* _GIVEN REQUEST_: In the part of the data that opens with the line containing "You are a GUI" and runs through the end of the data, substitute "image" for "screenshot" and leave everything else unchanged. Return only those lines, without the pictures.
-- start of MATERIAL TO PROCESS --
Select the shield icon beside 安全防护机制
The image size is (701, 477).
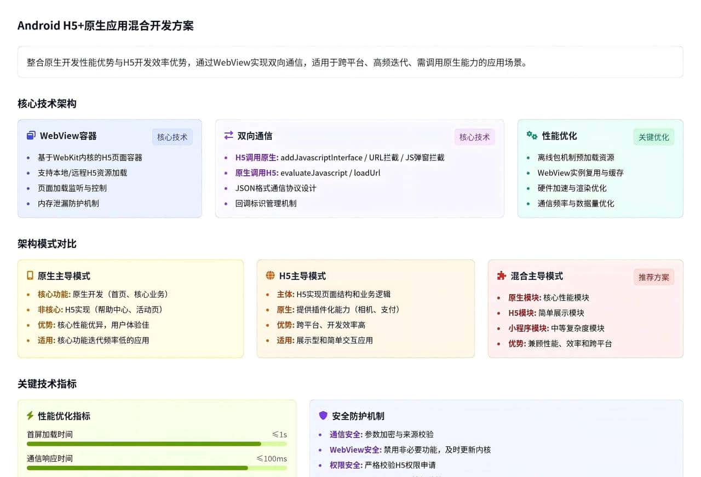point(323,416)
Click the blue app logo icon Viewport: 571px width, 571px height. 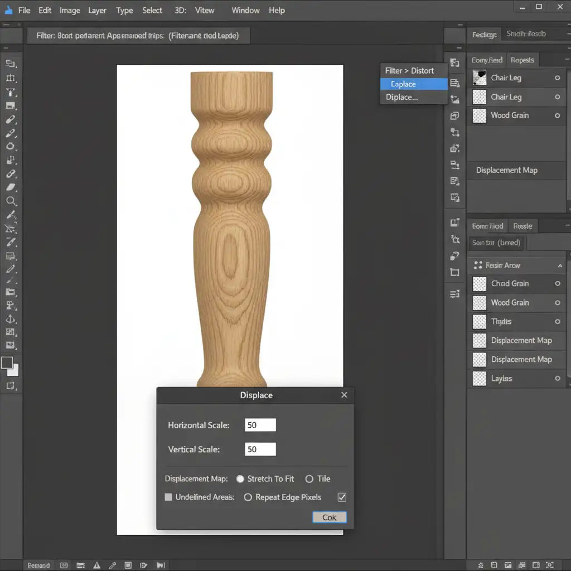pos(8,10)
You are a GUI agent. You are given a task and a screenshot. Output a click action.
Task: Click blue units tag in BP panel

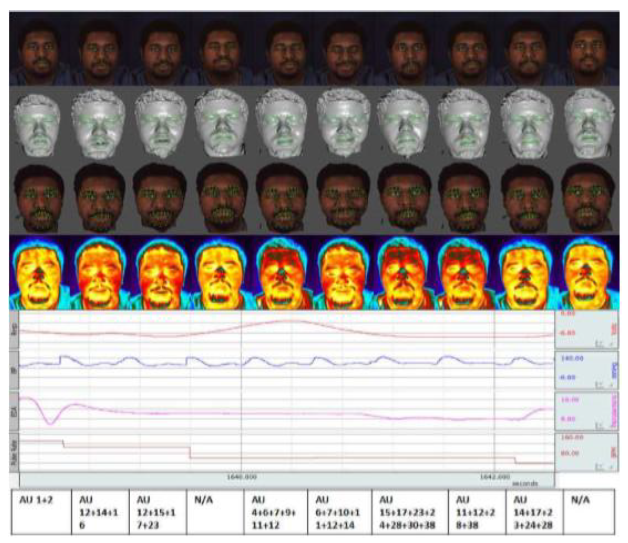pos(614,370)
-- end of MATERIAL TO PROCESS --
* _TASK OUTPUT_:
You are a GUI agent. You are given a task and a image. Output a click action.
Task: Click blue units tag in BP panel

pos(614,370)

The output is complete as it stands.